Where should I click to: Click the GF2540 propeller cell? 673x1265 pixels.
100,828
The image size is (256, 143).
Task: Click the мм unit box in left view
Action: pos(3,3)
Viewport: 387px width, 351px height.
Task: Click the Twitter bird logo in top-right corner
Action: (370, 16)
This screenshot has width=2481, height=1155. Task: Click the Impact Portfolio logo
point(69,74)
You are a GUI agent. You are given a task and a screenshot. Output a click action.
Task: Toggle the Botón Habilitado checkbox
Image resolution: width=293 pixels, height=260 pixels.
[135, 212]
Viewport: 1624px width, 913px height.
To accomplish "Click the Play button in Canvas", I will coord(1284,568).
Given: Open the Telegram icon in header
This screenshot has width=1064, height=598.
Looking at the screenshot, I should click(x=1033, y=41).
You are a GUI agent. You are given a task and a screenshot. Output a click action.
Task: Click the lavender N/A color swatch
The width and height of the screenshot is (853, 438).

> [Task instructions]: In the listing above, substitute "interface agent" for every "GUI agent" and leave everything else unchanged.

> [Worked answer]:
Where should I click to: Click the GF2540 propeller cell? 673x1265 pixels.
100,828
The image size is (256, 143).
Task: Click the мм unit box in left view
Action: pos(3,3)
Viewport: 387px width, 351px height.
Task: Click the Twitter bird logo in top-right corner
Action: (370, 16)
This screenshot has width=2481, height=1155. Task: Click the Impact Portfolio logo
point(69,74)
You are a interface agent. You are given a task and a screenshot. Output a click action.
Task: Toggle the Botón Habilitado checkbox
Image resolution: width=293 pixels, height=260 pixels.
[135, 212]
Viewport: 1624px width, 913px height.
To accomplish "Click the Play button in Canvas", I will coord(1284,568).
Given: Open the Telegram icon in header
This screenshot has width=1064, height=598.
Looking at the screenshot, I should click(x=1033, y=41).
You are a interface agent. You are given a task and a screenshot. Output a click action.
Task: Click the lavender N/A color swatch
The width and height of the screenshot is (853, 438).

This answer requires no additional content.